As shown in table 10 we are able to predict four different classes with accuracy close to that of the binary methylation prediction. The comparison with a more sophisticated classifier, suggests that the new information in terms of CGIs attributes and tissue-specific methylation classes are the key factors that improve the CGI classification instead of the classifier themselves (i.e. method bias) [57].

Conclusion

The analysis of DNA methylation has been based primarily on the use of binary models which predict DNA sequences to be methylated or unmethylated.

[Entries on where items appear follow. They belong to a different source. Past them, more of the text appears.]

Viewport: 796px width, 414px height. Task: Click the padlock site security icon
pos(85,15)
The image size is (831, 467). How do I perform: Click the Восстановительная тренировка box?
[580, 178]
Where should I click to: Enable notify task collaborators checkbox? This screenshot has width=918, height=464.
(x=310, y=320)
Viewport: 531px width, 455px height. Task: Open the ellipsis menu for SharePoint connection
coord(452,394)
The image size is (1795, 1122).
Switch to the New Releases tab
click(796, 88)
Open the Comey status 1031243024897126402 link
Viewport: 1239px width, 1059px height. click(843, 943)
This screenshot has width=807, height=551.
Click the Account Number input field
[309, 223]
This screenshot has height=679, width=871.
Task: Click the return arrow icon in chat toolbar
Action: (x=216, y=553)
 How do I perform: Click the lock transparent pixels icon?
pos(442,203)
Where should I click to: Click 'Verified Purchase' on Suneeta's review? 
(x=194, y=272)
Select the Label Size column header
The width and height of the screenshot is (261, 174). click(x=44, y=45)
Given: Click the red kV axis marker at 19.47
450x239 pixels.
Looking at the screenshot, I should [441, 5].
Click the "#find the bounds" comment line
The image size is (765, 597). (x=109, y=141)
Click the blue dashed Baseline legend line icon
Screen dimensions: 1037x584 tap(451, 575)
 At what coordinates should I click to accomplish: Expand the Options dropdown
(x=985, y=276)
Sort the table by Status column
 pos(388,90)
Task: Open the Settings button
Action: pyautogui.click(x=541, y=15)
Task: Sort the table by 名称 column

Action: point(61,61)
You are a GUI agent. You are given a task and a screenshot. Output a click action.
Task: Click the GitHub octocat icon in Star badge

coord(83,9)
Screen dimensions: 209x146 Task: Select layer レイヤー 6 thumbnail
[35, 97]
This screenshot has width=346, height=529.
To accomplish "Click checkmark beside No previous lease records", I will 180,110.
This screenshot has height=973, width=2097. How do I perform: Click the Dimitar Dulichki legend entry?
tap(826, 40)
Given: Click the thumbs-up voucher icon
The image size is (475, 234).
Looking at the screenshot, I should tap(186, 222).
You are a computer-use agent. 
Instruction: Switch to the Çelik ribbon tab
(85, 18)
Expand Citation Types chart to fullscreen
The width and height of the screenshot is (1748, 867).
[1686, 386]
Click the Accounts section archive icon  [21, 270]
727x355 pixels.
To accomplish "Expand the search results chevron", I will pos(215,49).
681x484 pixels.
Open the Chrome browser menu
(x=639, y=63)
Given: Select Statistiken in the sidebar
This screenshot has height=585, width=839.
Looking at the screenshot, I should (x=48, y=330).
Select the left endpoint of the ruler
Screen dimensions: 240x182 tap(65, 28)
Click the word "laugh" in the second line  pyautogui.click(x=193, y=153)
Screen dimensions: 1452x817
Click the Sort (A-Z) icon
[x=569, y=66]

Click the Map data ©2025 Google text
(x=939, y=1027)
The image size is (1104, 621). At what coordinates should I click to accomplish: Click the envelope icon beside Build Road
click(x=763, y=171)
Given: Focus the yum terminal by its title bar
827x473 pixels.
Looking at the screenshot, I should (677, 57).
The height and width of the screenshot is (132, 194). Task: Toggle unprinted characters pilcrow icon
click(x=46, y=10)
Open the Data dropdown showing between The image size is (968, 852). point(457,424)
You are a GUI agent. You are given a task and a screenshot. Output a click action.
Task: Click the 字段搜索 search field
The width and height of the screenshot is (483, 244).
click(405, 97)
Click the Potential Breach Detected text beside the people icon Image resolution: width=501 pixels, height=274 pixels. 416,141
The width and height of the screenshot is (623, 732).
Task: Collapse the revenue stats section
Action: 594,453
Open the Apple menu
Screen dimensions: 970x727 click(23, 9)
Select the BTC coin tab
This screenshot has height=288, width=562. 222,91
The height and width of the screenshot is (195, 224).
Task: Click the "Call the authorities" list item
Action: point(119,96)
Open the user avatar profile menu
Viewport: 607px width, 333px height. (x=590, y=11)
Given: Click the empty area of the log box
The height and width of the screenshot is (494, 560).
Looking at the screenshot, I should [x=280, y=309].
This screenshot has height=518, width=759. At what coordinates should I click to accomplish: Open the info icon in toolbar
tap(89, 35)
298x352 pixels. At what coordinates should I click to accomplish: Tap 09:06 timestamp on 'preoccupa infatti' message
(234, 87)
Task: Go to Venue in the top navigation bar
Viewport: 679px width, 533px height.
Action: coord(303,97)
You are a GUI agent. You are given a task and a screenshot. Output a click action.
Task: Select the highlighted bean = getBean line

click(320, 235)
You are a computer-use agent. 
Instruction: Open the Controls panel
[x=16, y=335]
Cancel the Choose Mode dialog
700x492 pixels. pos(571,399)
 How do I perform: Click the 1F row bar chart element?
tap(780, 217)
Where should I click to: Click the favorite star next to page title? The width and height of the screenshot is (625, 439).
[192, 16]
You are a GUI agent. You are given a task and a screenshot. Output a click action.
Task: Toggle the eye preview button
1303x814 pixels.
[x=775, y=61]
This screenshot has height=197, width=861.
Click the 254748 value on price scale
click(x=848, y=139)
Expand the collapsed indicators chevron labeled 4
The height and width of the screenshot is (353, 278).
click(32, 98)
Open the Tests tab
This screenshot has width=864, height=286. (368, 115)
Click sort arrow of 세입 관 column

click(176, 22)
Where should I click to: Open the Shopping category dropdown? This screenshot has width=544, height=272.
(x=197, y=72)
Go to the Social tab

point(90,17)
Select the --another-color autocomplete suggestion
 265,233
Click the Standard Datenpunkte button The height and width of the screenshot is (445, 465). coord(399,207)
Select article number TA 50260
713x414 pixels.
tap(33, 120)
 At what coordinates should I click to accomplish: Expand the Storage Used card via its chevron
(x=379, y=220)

We have presented a profile-based approach that is able to define novel CGI methylation data relationships which not only separated between constitutively methylated and unmethylated CGIs but also identified CGIs showing a differential degree of methylation across tissues and cell-types or a lack of methylation exclusively in sperm. Our approach differs fundamentally from previous studies since it does not specify CGI classes a priori. Instead, it employs unsupervised data clustering methods for the detection of groups of CGIs sharing a common tissue-specific degree of methylation as well as similar attributes. These types of clustering methods avoid the potential biases of the limited CGI dataset available here since they do not require pre-determined classes in order to detect homogeneous groups within the data.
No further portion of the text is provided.